Nie, ale serio. Dlaczego ten film nazywa się Tron? Jak dobrze pamiętam z pierwszej części, Tron był programem stworzonym przez Alana. Tron ‘walczył za użytkowników’ i był jednym z głównych bohaterów. Logicznym więc było, że w jedynce Tron cały czas brał udział w akcji. Niestety, ale twórcy ‘Trona’ Legacy, chyba zapomnieli o tym fakcie. Bo gdyby tego nie zrobili, to główny bohater z jedynki (od którego imienia zresztą wziął się tytuł) nadal byłby głównym bohaterem, albo przynajmniej drugoplanowym – a nie trzecioplanowym. Ale skoro liczbę scen z Tronem można policzyć na jednej ręce (a jeśli chodzi o czas to chyba 5 minut) to film powinien nazywać się ‘Flynn’s Legacy’ albo ‘Legacy of Flynn’. A gdyby mieli choć trochę wstydu, to nazwaliby go ‘Nielogiczny film nudnej akcji, bez najmniejszego Pierd0lnięcia.’

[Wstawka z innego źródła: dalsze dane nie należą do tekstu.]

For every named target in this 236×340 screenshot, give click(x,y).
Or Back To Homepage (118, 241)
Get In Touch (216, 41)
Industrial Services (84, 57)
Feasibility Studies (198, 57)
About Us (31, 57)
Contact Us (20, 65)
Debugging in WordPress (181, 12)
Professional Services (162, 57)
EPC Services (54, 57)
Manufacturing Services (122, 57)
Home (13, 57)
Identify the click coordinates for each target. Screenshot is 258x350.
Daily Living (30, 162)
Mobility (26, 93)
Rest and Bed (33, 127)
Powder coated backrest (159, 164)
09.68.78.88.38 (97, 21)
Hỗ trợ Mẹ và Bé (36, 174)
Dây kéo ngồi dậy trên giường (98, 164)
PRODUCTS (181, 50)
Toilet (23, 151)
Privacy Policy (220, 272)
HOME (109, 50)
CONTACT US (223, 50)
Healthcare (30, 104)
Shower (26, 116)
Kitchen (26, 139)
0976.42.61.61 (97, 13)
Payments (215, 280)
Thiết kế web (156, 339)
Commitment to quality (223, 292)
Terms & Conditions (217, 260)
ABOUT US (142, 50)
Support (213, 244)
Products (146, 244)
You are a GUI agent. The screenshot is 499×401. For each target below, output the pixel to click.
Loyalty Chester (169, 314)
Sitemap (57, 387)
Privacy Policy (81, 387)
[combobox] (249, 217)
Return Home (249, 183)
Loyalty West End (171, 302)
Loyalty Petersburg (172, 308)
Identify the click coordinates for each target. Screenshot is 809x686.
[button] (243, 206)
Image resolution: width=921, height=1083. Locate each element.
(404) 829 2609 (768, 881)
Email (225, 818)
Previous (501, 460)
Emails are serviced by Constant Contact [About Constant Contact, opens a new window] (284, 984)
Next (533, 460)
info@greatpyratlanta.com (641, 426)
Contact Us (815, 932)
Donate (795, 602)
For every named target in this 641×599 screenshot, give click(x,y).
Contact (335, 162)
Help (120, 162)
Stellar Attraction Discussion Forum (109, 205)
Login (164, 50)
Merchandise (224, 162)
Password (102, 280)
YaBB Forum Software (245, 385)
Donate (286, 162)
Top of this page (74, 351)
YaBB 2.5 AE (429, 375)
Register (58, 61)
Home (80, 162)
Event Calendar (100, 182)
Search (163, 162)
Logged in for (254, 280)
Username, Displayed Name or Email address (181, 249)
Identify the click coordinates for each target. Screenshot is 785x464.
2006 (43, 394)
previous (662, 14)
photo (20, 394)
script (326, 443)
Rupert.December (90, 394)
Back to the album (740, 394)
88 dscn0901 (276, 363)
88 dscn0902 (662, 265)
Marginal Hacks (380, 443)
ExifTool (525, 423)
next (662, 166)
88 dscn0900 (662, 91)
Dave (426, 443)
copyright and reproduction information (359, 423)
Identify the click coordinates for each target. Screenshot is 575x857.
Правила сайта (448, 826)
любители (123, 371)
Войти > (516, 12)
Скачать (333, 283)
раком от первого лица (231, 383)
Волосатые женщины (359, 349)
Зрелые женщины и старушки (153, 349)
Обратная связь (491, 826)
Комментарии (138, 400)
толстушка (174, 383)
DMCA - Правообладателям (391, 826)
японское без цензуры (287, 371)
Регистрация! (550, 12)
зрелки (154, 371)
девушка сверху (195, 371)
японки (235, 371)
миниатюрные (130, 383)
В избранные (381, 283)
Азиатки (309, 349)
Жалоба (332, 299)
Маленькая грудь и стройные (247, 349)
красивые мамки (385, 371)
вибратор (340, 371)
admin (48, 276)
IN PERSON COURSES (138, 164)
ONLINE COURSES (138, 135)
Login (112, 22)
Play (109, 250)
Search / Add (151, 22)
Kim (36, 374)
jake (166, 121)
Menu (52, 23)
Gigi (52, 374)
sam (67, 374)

Nie chce mi się rozpisywać na temat wręcz kretyńskich dialogów, słabej reżyserii, idiotycznego scenariusza pozbawionego fabuły, czy drewnianych aktorach. Dlatego 'BARDZO MOCNO' skupie się na tym co mi się podobało. A podobały mi się dwie rzeczy. Muzyka Daft Punk i scenografia.
Ps
Nie wiem czy to w ciemna city tak gówniane mieli kopie – czy też technologię, ale ten film miał bardzo mało scen 3D – a nawet jak były… to były kiepskie.
Oj chyba nie. Bo najwyraźniej nie zdajesz sobie sprawy co to znaczy kontekst wypowiedzi. Ale jeśli chcesz to w rozmowach z tobą mogę używać cały czas tych samych zwrotów, żeby ułatwić ci zrozumienie moich wypowiedzi. Wielokrotnie używałem tej metody w rozmowach z mniej inteligentnymi osobami na tym portalu.
Mi się wydaję że to kontynuacja jakiegoś filmu z lat 80-tych. Tamten film nazywał się TRON i dlatego ten tak się nazywa. Mam nadzieję że zrozumiałe :).